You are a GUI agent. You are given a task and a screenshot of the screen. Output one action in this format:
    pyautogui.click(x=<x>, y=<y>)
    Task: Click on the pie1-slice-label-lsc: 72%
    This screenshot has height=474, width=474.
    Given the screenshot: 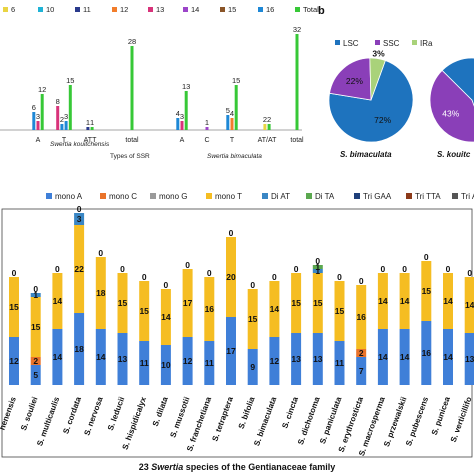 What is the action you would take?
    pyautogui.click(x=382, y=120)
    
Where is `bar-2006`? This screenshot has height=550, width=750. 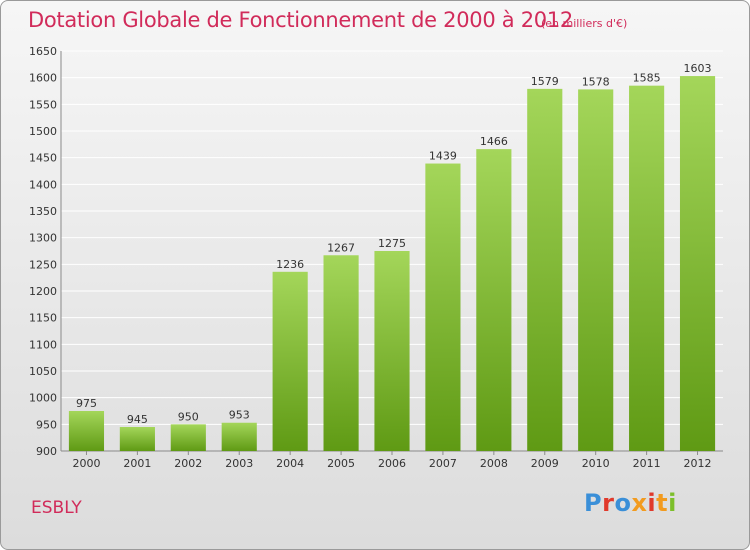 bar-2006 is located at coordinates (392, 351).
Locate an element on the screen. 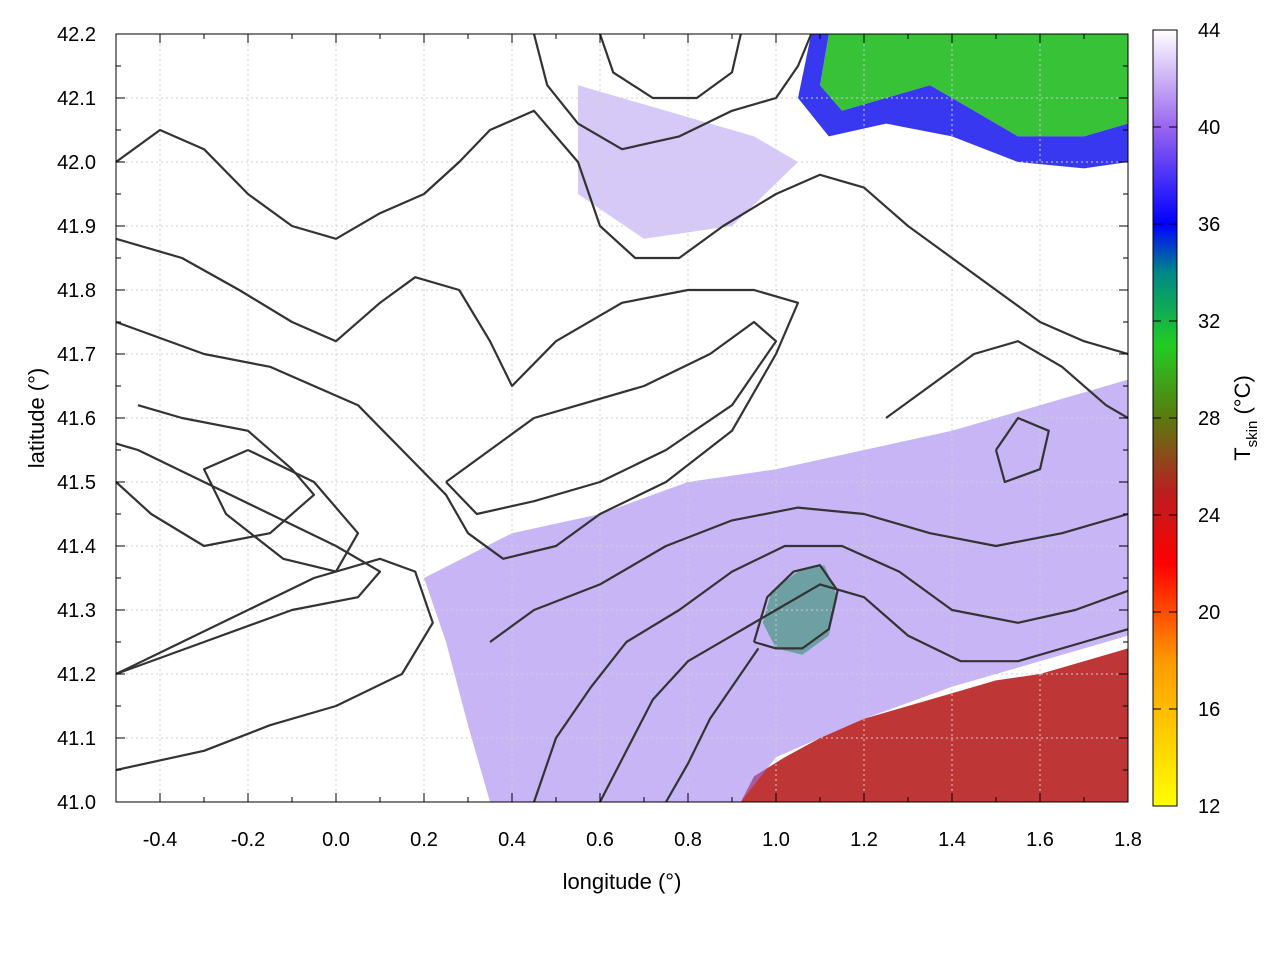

§ **Exercise prompt**
Print everything from the start of the records down to the line containing "This screenshot has height=474, width=474.", copying each line character for character.

§ **Your solution**
You are a GUI agent. You are given a task and a screenshot of the screen. Output one action in this format:
    pyautogui.click(x=<x>, y=<y>)
    Task: Click on the pie1-slice-label-lsc: 72%
    This screenshot has height=474, width=474.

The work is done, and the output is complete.